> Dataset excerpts
=== Begin Enclosure ===

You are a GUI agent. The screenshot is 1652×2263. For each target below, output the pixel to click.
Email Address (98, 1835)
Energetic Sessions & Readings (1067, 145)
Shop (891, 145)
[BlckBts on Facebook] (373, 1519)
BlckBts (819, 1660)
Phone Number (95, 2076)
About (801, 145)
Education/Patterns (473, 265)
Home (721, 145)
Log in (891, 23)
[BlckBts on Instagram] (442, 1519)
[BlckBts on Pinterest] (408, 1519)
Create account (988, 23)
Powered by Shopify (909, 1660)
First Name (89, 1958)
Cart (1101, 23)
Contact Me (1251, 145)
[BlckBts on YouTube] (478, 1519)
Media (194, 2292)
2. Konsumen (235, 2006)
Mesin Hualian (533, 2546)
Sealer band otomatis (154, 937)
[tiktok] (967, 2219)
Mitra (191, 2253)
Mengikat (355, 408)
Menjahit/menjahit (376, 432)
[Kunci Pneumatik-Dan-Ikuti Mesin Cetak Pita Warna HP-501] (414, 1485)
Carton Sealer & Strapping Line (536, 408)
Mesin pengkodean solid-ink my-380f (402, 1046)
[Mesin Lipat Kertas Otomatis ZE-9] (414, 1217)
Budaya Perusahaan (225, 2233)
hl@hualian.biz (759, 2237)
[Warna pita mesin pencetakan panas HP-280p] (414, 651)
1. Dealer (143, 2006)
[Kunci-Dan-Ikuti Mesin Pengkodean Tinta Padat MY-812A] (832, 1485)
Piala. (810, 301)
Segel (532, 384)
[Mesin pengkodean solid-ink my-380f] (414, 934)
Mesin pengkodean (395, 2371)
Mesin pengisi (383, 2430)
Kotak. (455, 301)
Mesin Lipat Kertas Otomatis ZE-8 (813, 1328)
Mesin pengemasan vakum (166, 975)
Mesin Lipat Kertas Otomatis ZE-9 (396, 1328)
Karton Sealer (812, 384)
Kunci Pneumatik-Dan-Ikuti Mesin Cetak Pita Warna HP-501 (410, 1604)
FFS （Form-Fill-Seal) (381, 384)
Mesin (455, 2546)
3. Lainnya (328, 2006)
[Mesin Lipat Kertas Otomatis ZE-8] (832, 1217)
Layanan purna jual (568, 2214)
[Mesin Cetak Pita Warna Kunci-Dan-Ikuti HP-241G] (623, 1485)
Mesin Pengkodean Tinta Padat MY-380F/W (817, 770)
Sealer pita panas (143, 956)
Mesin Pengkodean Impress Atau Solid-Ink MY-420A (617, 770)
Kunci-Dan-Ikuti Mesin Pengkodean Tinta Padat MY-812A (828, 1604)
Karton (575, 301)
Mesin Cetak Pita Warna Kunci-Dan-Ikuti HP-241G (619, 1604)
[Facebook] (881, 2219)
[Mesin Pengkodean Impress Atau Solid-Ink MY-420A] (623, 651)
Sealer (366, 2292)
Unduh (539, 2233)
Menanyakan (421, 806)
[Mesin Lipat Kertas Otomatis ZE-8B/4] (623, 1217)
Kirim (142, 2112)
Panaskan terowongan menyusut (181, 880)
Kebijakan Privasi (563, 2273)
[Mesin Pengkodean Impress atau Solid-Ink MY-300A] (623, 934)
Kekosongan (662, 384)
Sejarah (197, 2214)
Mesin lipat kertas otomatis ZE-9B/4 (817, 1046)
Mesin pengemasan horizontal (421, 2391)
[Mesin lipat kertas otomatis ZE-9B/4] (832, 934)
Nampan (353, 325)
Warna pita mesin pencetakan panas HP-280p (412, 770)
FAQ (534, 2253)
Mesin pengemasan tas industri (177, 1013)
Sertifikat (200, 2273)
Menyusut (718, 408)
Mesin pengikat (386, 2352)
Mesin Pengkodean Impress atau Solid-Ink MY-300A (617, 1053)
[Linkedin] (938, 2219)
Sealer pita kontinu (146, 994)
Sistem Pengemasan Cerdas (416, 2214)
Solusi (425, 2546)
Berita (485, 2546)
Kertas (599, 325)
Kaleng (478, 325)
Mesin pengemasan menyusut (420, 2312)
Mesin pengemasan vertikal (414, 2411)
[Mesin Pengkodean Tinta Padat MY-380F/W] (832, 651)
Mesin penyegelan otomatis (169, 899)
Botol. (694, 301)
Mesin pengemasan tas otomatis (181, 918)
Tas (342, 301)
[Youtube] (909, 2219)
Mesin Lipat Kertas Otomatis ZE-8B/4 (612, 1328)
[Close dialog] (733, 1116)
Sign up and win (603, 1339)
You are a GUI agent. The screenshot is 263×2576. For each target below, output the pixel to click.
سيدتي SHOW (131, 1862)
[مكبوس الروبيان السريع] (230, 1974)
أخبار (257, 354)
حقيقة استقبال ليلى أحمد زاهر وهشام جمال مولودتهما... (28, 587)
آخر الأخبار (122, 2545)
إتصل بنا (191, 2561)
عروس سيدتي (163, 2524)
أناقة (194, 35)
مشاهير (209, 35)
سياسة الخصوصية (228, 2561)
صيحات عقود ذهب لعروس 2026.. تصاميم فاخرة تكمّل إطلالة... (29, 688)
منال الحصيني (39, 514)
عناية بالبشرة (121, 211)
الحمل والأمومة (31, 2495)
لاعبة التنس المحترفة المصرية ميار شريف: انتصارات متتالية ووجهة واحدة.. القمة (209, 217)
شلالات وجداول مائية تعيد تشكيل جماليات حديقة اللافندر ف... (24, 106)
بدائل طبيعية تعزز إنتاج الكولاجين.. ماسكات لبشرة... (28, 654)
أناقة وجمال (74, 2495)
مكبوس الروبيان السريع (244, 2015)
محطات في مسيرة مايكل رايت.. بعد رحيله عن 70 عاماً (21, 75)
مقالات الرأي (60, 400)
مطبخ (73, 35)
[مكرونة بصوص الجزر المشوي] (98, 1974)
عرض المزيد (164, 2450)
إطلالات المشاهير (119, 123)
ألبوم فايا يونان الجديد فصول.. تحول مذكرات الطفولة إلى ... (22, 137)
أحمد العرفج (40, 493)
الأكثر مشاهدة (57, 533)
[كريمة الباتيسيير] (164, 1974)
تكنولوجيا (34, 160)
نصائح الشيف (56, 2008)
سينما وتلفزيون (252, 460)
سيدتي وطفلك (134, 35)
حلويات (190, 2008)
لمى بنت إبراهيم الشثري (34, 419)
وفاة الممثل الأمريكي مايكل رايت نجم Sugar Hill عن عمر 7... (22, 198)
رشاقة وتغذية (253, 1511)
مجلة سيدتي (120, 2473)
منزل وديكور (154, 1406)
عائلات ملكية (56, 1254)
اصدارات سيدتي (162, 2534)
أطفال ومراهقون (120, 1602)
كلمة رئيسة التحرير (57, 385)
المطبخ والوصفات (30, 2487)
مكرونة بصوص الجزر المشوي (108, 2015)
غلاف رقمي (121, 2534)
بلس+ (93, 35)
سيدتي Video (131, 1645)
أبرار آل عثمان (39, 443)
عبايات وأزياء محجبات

=== End Enclosure ===

> WHAT TO DO
Return, word for word, the lines of the data above from the line with "3. Lainnya (328, 2006)" through the line with "Panaskan terowongan menyusut (181, 880)", inclusive.

> RESULT
3. Lainnya (328, 2006)
[Mesin Lipat Kertas Otomatis ZE-8] (832, 1217)
Layanan purna jual (568, 2214)
[Mesin Cetak Pita Warna Kunci-Dan-Ikuti HP-241G] (623, 1485)
Mesin Pengkodean Tinta Padat MY-380F/W (817, 770)
Sealer pita panas (143, 956)
Mesin Pengkodean Impress Atau Solid-Ink MY-420A (617, 770)
Kunci-Dan-Ikuti Mesin Pengkodean Tinta Padat MY-812A (828, 1604)
Karton (575, 301)
Mesin Cetak Pita Warna Kunci-Dan-Ikuti HP-241G (619, 1604)
[Facebook] (881, 2219)
[Mesin Pengkodean Impress Atau Solid-Ink MY-420A] (623, 651)
Sealer (366, 2292)
Unduh (539, 2233)
Menanyakan (421, 806)
[Mesin Lipat Kertas Otomatis ZE-8B/4] (623, 1217)
Kirim (142, 2112)
Panaskan terowongan menyusut (181, 880)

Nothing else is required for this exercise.